As those of us in the industry know, countless other things can contribute to good SEO, and the study by HigherVisibility.com was focused on one aspect. But does this mean that you shouldn’t bother with keywords in your URLs? Not at all.
Rand Fishkin, Founder of Moz, published ‘15 SEO best practices for structuring URLs‘ in which he argued that ‘using the keywords you’re targeting for rankings in your URLs is a solid idea’. Firstly from a readability and usability perspective, having relevant keywords in your URL lets users know exactly what they’re getting.
Google’s SEO Starter Guide also states that, “If your URL contains relevant words, this provides users and search engines with more information about the page than an ID or oddly named parameter would.” In other words, including keywords – or at least clear and direct information – in your URL is a best practice.
Secondly, Fishkin points out, URLs are frequently copied and pasted, and when no anchor text is used in a link, the URL itself will serve as anchor text – a powerful ranking input. However, he also cautions against keyword-stuffing your URLs or using keyword repetition:
“Google and Bing have moved far beyond algorithms that positively reward a keyword appearing multiple times in the URL string. Don’t hurt your chances of earning a click (which CAN impact your rankings) by overdoing keyword matching/repetition in your URLs.”
Fiskin also cites research from the International Conference on Web Search and Data Mining which demonstrated that the URL is one of the most prominent elements searchers consider when deciding which site to click on.
Again, having clear and relevant information in your URL helps you to earn clicks – and while click-through rate is still hotly debated as a possible ranking factor, once you do manage to rank for a particular keyword, it’s no good if no-one clicks through to your site.
What about Exact Match Domains?
Exact Match Domains (EMDs) – when the domain of a site exactly matches the keyword that you want to target – can also be a means of ranking well for your keyword, but use them wisely.
Most brands will derive their domain from the name of their brand, which might also contain a keyword – such as glassesdirect.com. But Exact Match Domains are often a sign of a spammy website, and one which Google is on the lookout for.
— Gary Illyes ᕕ( ᐛ )ᕗ (@methode) November 25, 2016
On the other hand, EMDs are often memorable, which is good from a usability standpoint – a user searching for cheap flights will have no trouble remembering the URL ‘cheapflights.com’, and there can be no mistake as to what the website is for.
If you have a legitimate reason for using an EMD and aren’t combining it with any other spammy tactics, then you should be fine.

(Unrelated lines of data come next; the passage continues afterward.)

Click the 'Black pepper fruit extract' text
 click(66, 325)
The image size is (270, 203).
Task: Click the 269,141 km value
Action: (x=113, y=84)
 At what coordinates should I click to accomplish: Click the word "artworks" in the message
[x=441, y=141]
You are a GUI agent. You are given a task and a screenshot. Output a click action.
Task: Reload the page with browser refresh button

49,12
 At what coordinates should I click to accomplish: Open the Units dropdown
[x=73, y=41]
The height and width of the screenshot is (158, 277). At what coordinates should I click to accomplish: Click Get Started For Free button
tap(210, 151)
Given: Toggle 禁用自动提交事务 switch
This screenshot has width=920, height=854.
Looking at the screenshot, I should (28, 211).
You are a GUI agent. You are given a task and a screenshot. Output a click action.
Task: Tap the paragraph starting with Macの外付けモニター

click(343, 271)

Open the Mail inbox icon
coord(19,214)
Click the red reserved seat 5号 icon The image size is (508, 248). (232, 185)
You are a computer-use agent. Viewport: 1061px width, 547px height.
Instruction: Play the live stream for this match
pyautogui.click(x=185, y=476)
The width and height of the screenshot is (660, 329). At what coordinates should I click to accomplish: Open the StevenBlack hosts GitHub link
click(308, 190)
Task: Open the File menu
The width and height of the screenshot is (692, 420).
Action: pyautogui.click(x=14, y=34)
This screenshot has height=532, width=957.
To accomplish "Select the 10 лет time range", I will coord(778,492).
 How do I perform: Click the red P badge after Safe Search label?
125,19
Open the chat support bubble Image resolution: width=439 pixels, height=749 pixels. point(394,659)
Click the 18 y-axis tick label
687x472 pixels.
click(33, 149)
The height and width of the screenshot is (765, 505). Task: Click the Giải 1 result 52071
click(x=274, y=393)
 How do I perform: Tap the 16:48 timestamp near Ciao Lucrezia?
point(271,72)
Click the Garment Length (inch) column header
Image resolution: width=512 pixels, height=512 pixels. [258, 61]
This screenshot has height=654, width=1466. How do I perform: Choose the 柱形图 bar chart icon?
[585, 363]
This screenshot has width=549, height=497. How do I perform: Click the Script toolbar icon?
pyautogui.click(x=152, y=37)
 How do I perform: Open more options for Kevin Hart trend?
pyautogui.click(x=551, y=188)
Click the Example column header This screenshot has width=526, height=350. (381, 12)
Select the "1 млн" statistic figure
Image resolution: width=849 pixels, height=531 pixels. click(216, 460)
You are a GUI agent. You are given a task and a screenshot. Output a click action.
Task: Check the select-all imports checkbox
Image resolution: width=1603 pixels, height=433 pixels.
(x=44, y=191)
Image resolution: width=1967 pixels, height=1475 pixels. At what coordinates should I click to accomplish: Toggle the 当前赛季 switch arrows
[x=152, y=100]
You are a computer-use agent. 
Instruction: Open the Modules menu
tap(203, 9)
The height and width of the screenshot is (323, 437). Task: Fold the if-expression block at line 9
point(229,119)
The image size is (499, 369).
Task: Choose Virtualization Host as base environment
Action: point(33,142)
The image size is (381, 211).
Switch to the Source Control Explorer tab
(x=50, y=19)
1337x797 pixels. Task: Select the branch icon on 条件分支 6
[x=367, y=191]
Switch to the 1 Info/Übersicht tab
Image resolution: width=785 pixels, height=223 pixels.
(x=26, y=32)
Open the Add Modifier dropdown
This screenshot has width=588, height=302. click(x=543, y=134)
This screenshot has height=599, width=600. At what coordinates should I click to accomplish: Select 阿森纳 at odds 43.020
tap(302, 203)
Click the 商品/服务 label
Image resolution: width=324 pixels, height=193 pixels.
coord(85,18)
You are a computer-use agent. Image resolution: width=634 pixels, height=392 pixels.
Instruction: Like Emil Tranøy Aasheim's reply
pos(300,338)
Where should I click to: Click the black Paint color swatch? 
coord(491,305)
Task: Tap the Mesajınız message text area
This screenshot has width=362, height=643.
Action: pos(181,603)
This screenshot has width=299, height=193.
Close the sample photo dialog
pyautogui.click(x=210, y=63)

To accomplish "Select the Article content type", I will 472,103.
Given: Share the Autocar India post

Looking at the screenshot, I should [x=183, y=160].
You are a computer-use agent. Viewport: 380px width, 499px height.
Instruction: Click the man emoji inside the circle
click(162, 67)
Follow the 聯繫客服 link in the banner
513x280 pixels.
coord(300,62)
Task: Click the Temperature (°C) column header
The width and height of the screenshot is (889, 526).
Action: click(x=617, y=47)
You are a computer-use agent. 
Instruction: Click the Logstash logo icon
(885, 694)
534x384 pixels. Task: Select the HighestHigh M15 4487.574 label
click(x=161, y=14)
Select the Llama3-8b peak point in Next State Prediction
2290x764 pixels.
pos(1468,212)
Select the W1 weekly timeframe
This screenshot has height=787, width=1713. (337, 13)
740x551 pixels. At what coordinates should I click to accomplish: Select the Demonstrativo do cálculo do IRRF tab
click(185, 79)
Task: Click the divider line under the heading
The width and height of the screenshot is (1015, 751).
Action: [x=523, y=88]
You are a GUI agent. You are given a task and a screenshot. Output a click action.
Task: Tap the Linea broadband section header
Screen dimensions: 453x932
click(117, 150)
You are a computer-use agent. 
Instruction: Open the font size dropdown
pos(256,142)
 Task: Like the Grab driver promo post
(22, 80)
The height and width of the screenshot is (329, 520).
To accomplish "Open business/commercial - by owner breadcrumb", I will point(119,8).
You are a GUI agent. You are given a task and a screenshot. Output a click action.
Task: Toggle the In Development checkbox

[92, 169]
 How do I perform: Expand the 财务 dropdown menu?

In conclusion: usability first!
The bottom line of all of this is to consider the user experience first and foremost. As we’ve seen, a clear, direct URL is the best route to take in order to ensure that users know what they’re getting from your website and are prepared to click on it. In many cases, this can also help your ranking as an added bonus.
Many of the top websites in various industries thus use keywords in their URLs, but others which don’t are still able to rank highly. Much as we now know that writing quality content is better than stuffing it with keywords, the same applies to creating quality URLs. In the end, it comes down to what makes sense for your brand and website.